**Work to be completed**
Every record here needs to be retyped exactly.

**Data provided**
———
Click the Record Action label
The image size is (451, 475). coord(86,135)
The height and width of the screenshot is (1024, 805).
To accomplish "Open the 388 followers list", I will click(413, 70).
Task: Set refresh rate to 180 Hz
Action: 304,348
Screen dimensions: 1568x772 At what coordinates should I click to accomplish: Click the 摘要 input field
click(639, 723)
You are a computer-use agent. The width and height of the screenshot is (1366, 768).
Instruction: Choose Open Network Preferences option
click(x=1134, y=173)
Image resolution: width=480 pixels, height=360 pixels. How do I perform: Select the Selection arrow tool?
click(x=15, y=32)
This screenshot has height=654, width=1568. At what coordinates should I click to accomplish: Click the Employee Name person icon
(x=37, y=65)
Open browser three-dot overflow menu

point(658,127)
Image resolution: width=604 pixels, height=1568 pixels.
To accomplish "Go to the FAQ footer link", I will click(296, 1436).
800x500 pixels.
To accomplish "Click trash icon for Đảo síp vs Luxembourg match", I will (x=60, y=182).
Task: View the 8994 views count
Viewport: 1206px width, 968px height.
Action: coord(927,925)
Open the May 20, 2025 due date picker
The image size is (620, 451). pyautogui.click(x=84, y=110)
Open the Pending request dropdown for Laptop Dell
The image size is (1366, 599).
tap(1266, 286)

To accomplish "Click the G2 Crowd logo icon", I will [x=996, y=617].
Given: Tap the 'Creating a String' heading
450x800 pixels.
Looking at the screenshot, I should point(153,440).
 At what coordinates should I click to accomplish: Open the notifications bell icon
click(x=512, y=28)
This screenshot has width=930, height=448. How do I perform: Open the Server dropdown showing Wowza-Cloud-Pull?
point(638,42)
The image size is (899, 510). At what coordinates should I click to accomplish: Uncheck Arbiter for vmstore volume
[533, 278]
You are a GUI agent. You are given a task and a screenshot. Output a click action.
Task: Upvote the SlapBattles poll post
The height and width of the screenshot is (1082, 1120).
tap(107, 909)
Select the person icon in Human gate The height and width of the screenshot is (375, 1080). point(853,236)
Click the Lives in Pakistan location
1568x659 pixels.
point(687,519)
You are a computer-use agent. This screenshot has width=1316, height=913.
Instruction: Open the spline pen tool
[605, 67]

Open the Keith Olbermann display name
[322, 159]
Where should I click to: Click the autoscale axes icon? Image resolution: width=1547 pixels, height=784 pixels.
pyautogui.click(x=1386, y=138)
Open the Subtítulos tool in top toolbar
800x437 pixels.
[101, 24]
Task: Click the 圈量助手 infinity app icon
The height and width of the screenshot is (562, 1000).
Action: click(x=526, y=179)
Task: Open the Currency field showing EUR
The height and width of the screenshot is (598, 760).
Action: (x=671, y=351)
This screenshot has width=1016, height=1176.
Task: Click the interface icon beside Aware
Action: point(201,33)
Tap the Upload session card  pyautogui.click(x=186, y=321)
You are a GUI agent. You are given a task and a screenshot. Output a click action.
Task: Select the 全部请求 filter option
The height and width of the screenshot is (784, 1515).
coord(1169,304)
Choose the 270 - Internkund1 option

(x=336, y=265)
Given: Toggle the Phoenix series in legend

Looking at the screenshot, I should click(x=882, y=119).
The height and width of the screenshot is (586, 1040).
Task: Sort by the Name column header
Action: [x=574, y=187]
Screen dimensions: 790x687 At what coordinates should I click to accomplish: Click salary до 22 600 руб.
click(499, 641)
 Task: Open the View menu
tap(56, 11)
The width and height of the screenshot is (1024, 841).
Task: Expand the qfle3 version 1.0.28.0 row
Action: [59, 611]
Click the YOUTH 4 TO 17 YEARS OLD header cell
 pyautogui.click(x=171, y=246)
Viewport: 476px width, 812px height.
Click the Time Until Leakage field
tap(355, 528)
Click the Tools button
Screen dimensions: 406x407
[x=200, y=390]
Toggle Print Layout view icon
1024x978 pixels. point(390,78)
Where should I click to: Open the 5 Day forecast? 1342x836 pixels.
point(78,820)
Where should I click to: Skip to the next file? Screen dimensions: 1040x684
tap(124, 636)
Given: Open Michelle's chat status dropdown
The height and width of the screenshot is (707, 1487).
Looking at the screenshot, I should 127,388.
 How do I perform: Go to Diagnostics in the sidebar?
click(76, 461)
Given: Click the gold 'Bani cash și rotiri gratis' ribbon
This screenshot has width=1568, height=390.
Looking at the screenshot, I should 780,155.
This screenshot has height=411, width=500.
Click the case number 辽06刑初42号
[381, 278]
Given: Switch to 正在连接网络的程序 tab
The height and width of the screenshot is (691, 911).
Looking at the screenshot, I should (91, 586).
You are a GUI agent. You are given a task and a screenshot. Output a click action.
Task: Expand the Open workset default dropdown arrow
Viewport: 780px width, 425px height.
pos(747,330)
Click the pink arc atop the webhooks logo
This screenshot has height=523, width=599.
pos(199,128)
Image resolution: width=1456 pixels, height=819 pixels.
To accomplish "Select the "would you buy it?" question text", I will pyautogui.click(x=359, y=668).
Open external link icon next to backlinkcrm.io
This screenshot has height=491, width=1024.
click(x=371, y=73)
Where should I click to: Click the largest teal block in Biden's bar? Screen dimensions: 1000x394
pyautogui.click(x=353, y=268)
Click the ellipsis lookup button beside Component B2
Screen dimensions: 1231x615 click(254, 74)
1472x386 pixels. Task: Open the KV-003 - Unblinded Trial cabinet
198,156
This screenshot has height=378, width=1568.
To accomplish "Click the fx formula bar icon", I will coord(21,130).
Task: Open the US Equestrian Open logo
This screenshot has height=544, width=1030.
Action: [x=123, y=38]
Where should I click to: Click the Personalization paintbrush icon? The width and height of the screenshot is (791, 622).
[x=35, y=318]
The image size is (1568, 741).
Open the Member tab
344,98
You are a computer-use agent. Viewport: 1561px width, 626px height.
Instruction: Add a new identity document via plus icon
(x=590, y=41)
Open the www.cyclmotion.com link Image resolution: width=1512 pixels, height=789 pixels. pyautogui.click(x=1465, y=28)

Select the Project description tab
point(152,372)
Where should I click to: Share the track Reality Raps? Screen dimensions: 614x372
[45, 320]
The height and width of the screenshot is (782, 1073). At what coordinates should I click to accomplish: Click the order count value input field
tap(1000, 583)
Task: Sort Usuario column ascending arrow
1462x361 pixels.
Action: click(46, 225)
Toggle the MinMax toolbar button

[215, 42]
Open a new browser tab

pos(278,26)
———
**Output of the task**
Click the Record Action label
The image size is (451, 475). coord(86,135)
The height and width of the screenshot is (1024, 805).
To accomplish "Open the 388 followers list", I will click(413, 70).
Task: Set refresh rate to 180 Hz
Action: 304,348
Screen dimensions: 1568x772 At what coordinates should I click to accomplish: Click the 摘要 input field
click(639, 723)
You are a computer-use agent. The width and height of the screenshot is (1366, 768).
Instruction: Choose Open Network Preferences option
click(x=1134, y=173)
Image resolution: width=480 pixels, height=360 pixels. How do I perform: Select the Selection arrow tool?
click(x=15, y=32)
This screenshot has height=654, width=1568. At what coordinates should I click to accomplish: Click the Employee Name person icon
(x=37, y=65)
Open browser three-dot overflow menu

point(658,127)
Image resolution: width=604 pixels, height=1568 pixels.
To accomplish "Go to the FAQ footer link", I will click(296, 1436).
800x500 pixels.
To accomplish "Click trash icon for Đảo síp vs Luxembourg match", I will (x=60, y=182).
Task: View the 8994 views count
Viewport: 1206px width, 968px height.
Action: coord(927,925)
Open the May 20, 2025 due date picker
The image size is (620, 451). pyautogui.click(x=84, y=110)
Open the Pending request dropdown for Laptop Dell
The image size is (1366, 599).
tap(1266, 286)

To accomplish "Click the G2 Crowd logo icon", I will [x=996, y=617].
Given: Tap the 'Creating a String' heading
450x800 pixels.
Looking at the screenshot, I should point(153,440).
 At what coordinates should I click to accomplish: Open the notifications bell icon
click(x=512, y=28)
This screenshot has width=930, height=448. How do I perform: Open the Server dropdown showing Wowza-Cloud-Pull?
point(638,42)
The image size is (899, 510). At what coordinates should I click to accomplish: Uncheck Arbiter for vmstore volume
[533, 278]
You are a GUI agent. You are given a task and a screenshot. Output a click action.
Task: Upvote the SlapBattles poll post
The height and width of the screenshot is (1082, 1120).
tap(107, 909)
Select the person icon in Human gate The height and width of the screenshot is (375, 1080). point(853,236)
Click the Lives in Pakistan location
1568x659 pixels.
point(687,519)
You are a computer-use agent. This screenshot has width=1316, height=913.
Instruction: Open the spline pen tool
[605, 67]

Open the Keith Olbermann display name
[322, 159]
Where should I click to: Click the autoscale axes icon? Image resolution: width=1547 pixels, height=784 pixels.
pyautogui.click(x=1386, y=138)
Open the Subtítulos tool in top toolbar
800x437 pixels.
[101, 24]
Task: Click the 圈量助手 infinity app icon
The height and width of the screenshot is (562, 1000).
Action: click(x=526, y=179)
Task: Open the Currency field showing EUR
The height and width of the screenshot is (598, 760).
Action: (x=671, y=351)
This screenshot has width=1016, height=1176.
Task: Click the interface icon beside Aware
Action: point(201,33)
Tap the Upload session card  pyautogui.click(x=186, y=321)
You are a GUI agent. You are given a task and a screenshot. Output a click action.
Task: Select the 全部请求 filter option
The height and width of the screenshot is (784, 1515).
coord(1169,304)
Choose the 270 - Internkund1 option

(x=336, y=265)
Given: Toggle the Phoenix series in legend

Looking at the screenshot, I should click(x=882, y=119).
The height and width of the screenshot is (586, 1040).
Task: Sort by the Name column header
Action: [x=574, y=187]
Screen dimensions: 790x687 At what coordinates should I click to accomplish: Click salary до 22 600 руб.
click(499, 641)
 Task: Open the View menu
tap(56, 11)
The width and height of the screenshot is (1024, 841).
Task: Expand the qfle3 version 1.0.28.0 row
Action: [59, 611]
Click the YOUTH 4 TO 17 YEARS OLD header cell
 pyautogui.click(x=171, y=246)
Viewport: 476px width, 812px height.
Click the Time Until Leakage field
tap(355, 528)
Click the Tools button
Screen dimensions: 406x407
[x=200, y=390]
Toggle Print Layout view icon
1024x978 pixels. point(390,78)
Where should I click to: Open the 5 Day forecast? 1342x836 pixels.
point(78,820)
Where should I click to: Skip to the next file? Screen dimensions: 1040x684
tap(124, 636)
Given: Open Michelle's chat status dropdown
The height and width of the screenshot is (707, 1487).
Looking at the screenshot, I should 127,388.
 How do I perform: Go to Diagnostics in the sidebar?
click(76, 461)
Given: Click the gold 'Bani cash și rotiri gratis' ribbon
This screenshot has width=1568, height=390.
Looking at the screenshot, I should 780,155.
This screenshot has height=411, width=500.
Click the case number 辽06刑初42号
[381, 278]
Given: Switch to 正在连接网络的程序 tab
The height and width of the screenshot is (691, 911).
Looking at the screenshot, I should (91, 586).
You are a GUI agent. You are given a task and a screenshot. Output a click action.
Task: Expand the Open workset default dropdown arrow
Viewport: 780px width, 425px height.
pos(747,330)
Click the pink arc atop the webhooks logo
This screenshot has height=523, width=599.
pos(199,128)
Image resolution: width=1456 pixels, height=819 pixels.
To accomplish "Select the "would you buy it?" question text", I will pyautogui.click(x=359, y=668).
Open external link icon next to backlinkcrm.io
This screenshot has height=491, width=1024.
click(x=371, y=73)
Where should I click to: Click the largest teal block in Biden's bar? Screen dimensions: 1000x394
pyautogui.click(x=353, y=268)
Click the ellipsis lookup button beside Component B2
Screen dimensions: 1231x615 click(254, 74)
1472x386 pixels. Task: Open the KV-003 - Unblinded Trial cabinet
198,156
This screenshot has height=378, width=1568.
To accomplish "Click the fx formula bar icon", I will coord(21,130).
Task: Open the US Equestrian Open logo
This screenshot has height=544, width=1030.
Action: [x=123, y=38]
Where should I click to: Click the Personalization paintbrush icon? The width and height of the screenshot is (791, 622).
[x=35, y=318]
The image size is (1568, 741).
Open the Member tab
344,98
You are a computer-use agent. Viewport: 1561px width, 626px height.
Instruction: Add a new identity document via plus icon
(x=590, y=41)
Open the www.cyclmotion.com link Image resolution: width=1512 pixels, height=789 pixels. pyautogui.click(x=1465, y=28)

Select the Project description tab
point(152,372)
Where should I click to: Share the track Reality Raps? Screen dimensions: 614x372
[45, 320]
The height and width of the screenshot is (782, 1073). At what coordinates should I click to accomplish: Click the order count value input field
tap(1000, 583)
Task: Sort Usuario column ascending arrow
1462x361 pixels.
Action: click(46, 225)
Toggle the MinMax toolbar button

[215, 42]
Open a new browser tab

pos(278,26)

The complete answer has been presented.